Fears narrow protections could leave Church workers vulnerable

The MacDonald family (The Australian/Stuart McEvoy)

The director of the Melbourne Archdiocese's marriage office has raised concerns that legalising same-sex marriage will restrict freedom to talk and teach about a Catholic view of marriage, The Australian reports.

Matthew MacDonald and his wife Julie are committed Catholics who take responsibility for teaching their children about marriage, which they believe should be between a man and woman.

They send their children to a Catholic school because they feel safe that the values they adhere to will also be taught there.

“We’re sending them to a school that will hold up what we believe to be true, whether that’s politically popular or not,” Mr MacDonald said.

But the couple are concerned that a future same-sex marriage bill, without clear religious protections, will leave teachers vulnerable to prosecution under anti-discrimination laws.

West Australian Liberal senator Dean Smith has proposed a bill that includes religious protections for clergy and some celebrants involved in solemnising marriages. But Mr MacDonald is worried this is too narrowly focused on those performing the ceremony.

“Our concern is that under the bill that Dean Smith’s put forward, those kind of protections aren’t provided to teachers or principals who employ teachers at schools,” he said, “and that they won’t be given the same freedom that they have at the moment to teach what we as parents would want them to teach our children.”

Mr MacDonald also has another reason to be concerned about religious freedoms: his work.

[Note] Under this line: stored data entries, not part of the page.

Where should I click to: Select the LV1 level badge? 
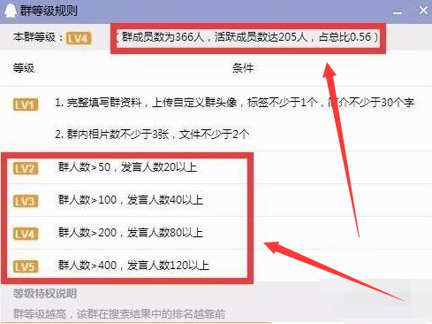pyautogui.click(x=26, y=104)
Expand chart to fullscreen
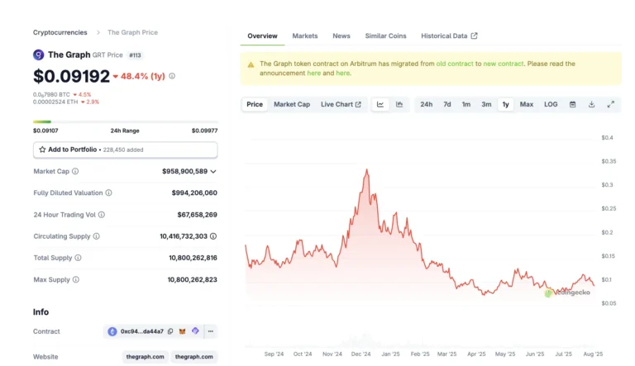This screenshot has height=366, width=635. [610, 104]
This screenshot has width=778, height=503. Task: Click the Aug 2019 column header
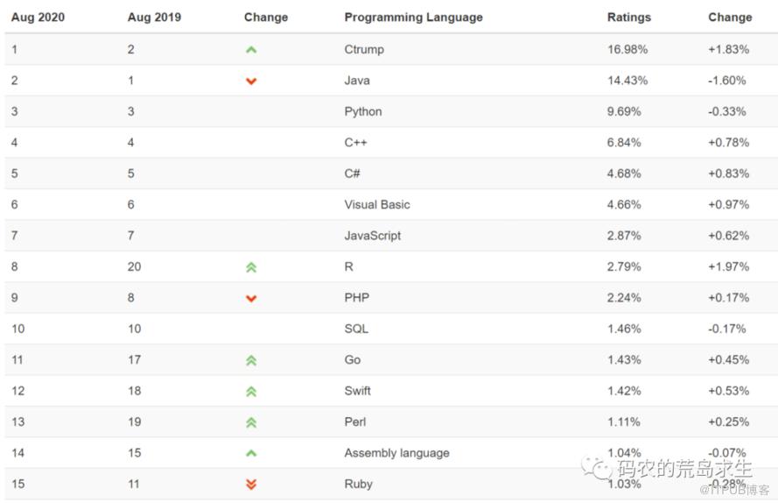[154, 18]
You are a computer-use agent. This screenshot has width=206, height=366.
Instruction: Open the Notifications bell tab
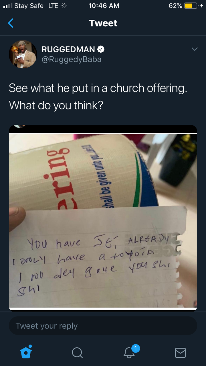tap(129, 353)
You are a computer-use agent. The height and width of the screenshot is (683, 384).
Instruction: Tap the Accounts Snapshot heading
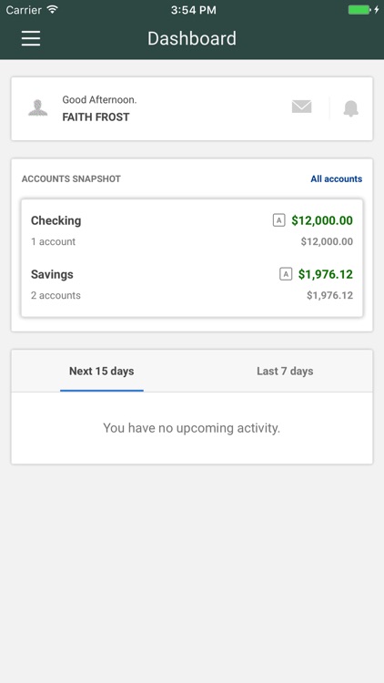(71, 179)
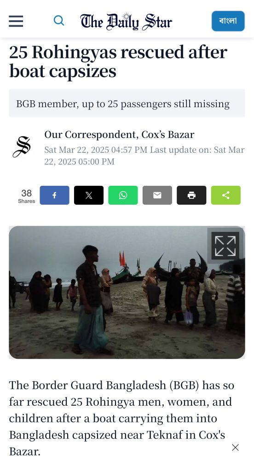Click the Daily Star author avatar
Screen dimensions: 254x460
tap(22, 147)
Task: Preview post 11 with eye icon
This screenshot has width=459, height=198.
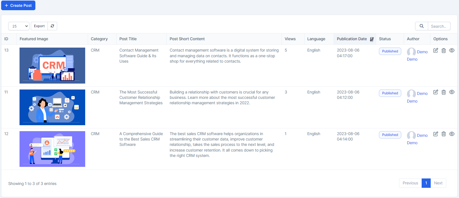Action: 452,92
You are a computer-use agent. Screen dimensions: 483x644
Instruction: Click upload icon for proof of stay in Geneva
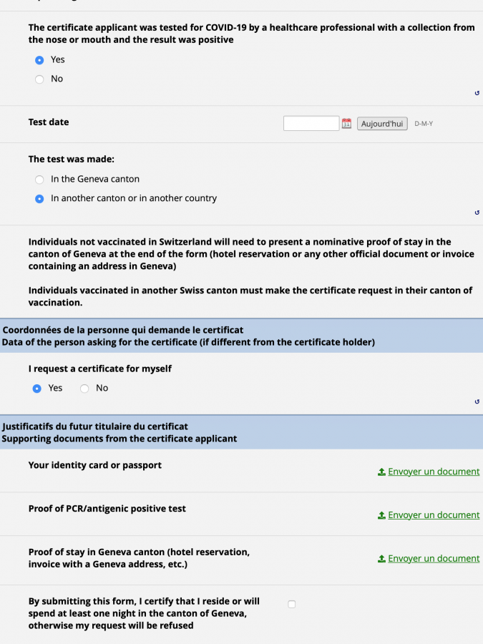[x=381, y=559]
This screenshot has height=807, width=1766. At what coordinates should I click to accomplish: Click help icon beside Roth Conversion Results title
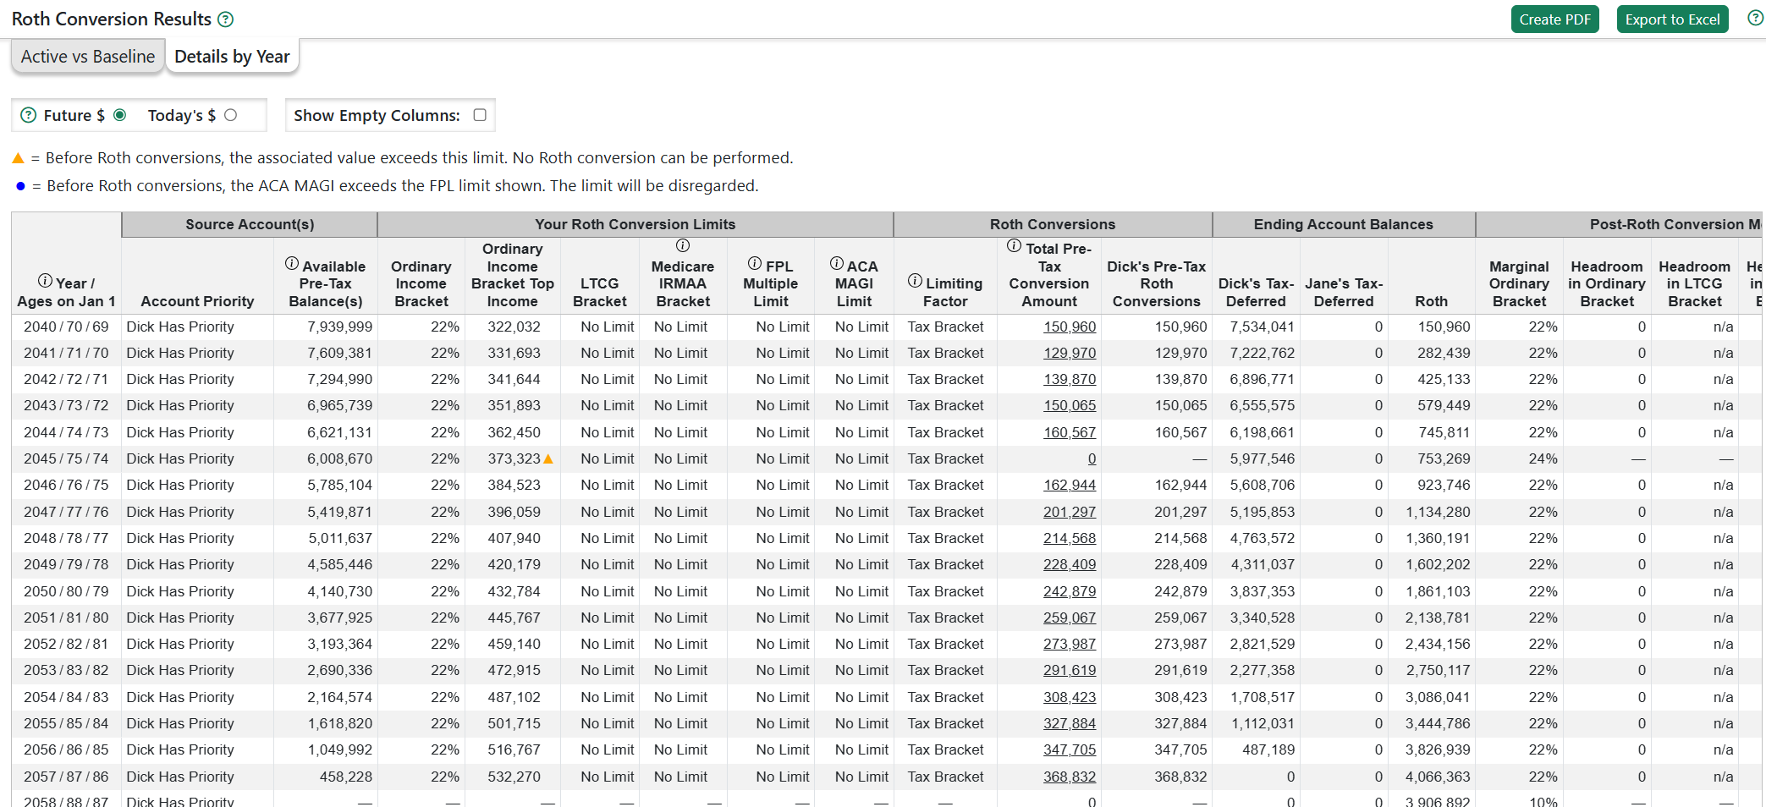(x=225, y=19)
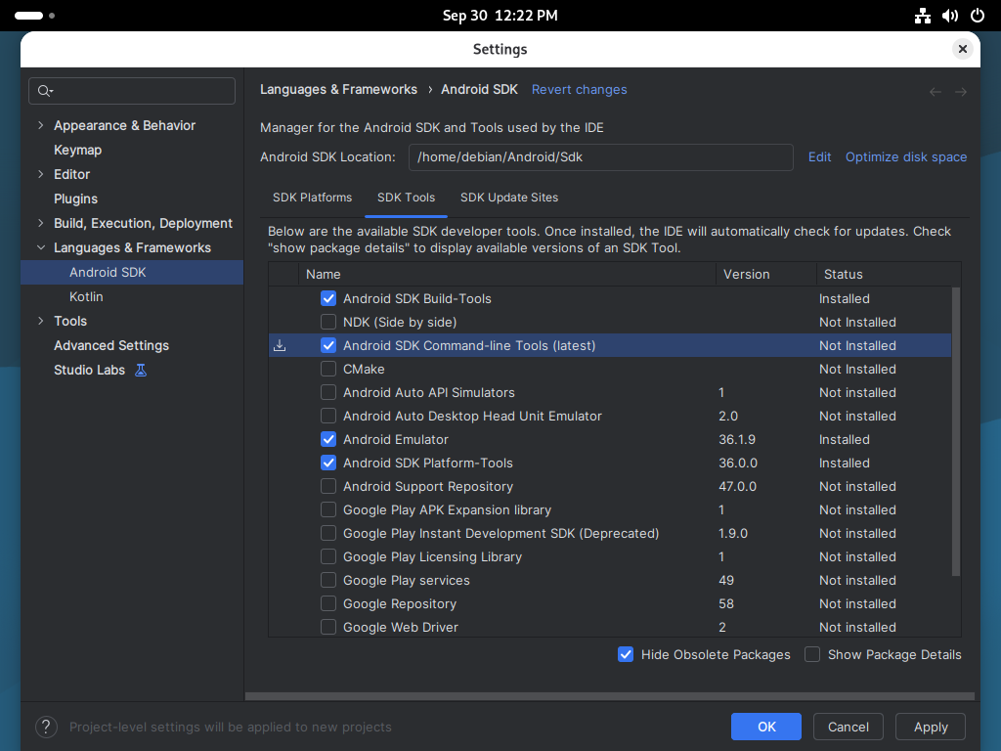Navigate back with the left arrow

pos(936,91)
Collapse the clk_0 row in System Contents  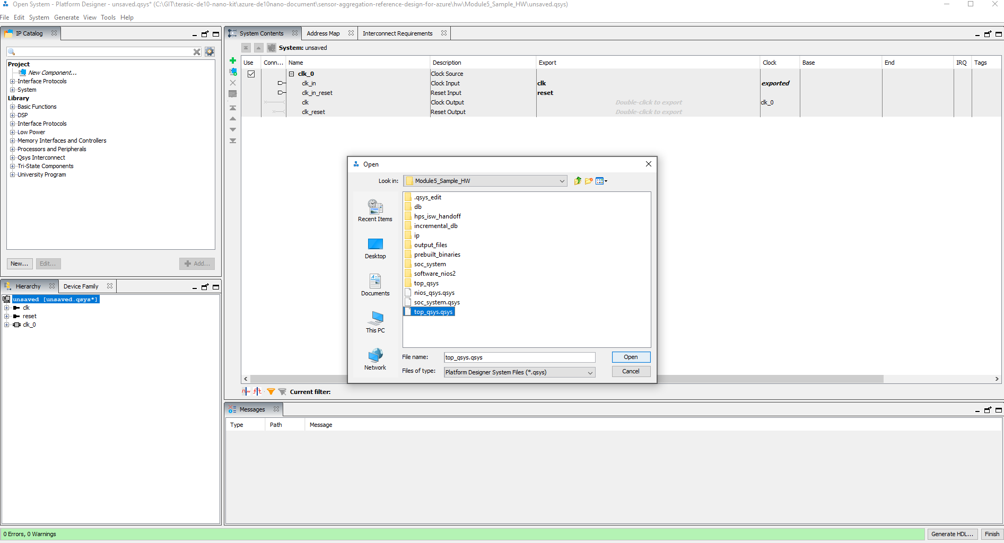point(291,74)
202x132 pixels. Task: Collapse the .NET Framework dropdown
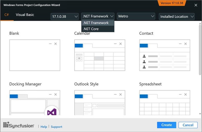point(98,17)
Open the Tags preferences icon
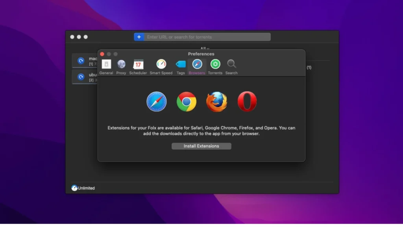403x227 pixels. (x=180, y=64)
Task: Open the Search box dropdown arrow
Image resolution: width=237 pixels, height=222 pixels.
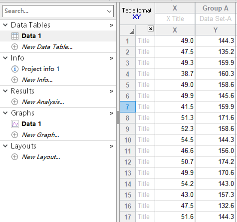Action: [109, 11]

As director of the Life, Marriage and Family Office in the Catholic Archdiocese of Melbourne, he spends much of his day talking about the Catholic view on marriage. “Part of my work involves talking to couples who are preparing to be married,” he said. “One of the things that we’re conscious of is that, at the moment, I’m quite free to say what the Catholic Church teaches about marriage.

“Dean Smith’s bill only protects religious ministers in the context of a marriage ceremony. It doesn’t protect me as a lay person working in a church agency talking about marriage. It gives me absolutely no protection whatsoever.”

FULL STORY

Church’s marriage office lay worker fears for freedom of speech (The Australian)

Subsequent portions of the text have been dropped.